A la vista de estas reflexiones anteriores, mi punto de partida, al contrario de esas posiciones extremas, está ligado a una renovación de la vida pública desde las propias instituciones democráticas, orientando nuestras propuestas desde valores éticos, cívicos y constitucionales, reivindicando la política como instrumento fundamental de la democracia y reclamando el pacto y el consenso como piedra angular de la estabilidad institucional y método inexcusable de toda reforma para la renovación de la vida pública.

El mayor valor de la Constitución Española de 1978 es que mediante el pacto, donde todos dejamos parte de nuestras posiciones en favor de un acuerdo para todos, el pueblo español fue capaz de devorar cuatro siglos de cuentas pendientes consigo misma. Este inmenso logro sin precedentes en la historia de las democracias ha producido el interés de los analistas políticos que, como Alain Minc, se preguntan todavía cómo fue posible pasar de una obsesión secular por el declive a un inesperado espíritu de concordia, capaz de superar hasta las fugaces, aunque duras, dificultades actuales.

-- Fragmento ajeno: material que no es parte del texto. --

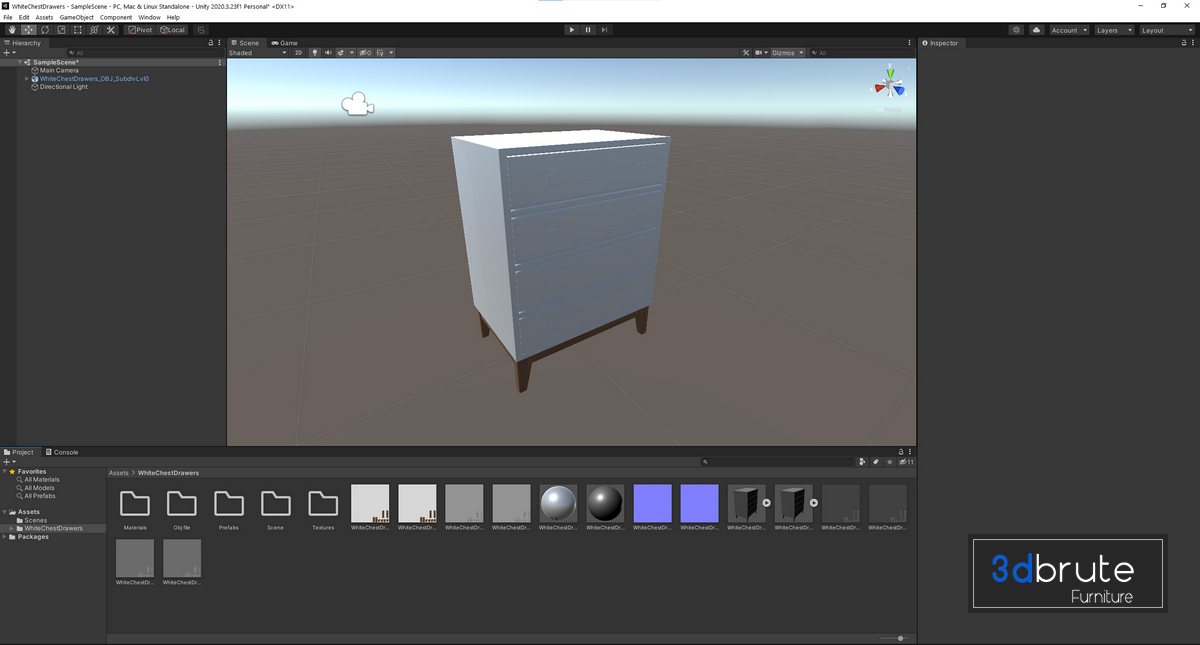1200x645 pixels.
Task: Select the Scale tool
Action: pyautogui.click(x=61, y=30)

No encuentro otra respuesta que haber sabido identificar los valores de nuestra sociedad para inmunizarnos de los demonios sociales ínsitos en nuestro ADN, mediante el pacto. Y, por esa misma razón, estoy convencido que ningún elemento del entramado institucional español cambiará o mejorará si no es el fruto de nuevos consensos. Así de contundente debo decirlo, ninguna reforma de las que precisa España, calará y será asumida como propia por la sociedad, sino es el producto del consenso. Lo contrario será una sociedad en permanente rozamiento, incapaz de generar energía reformadora. Si alguien se siente agobiado que sepa que la Constitución dejó abiertas mil y una ventanas para oxigenarla, pero solo una puerta de entrada: el consenso democrático entre los españoles.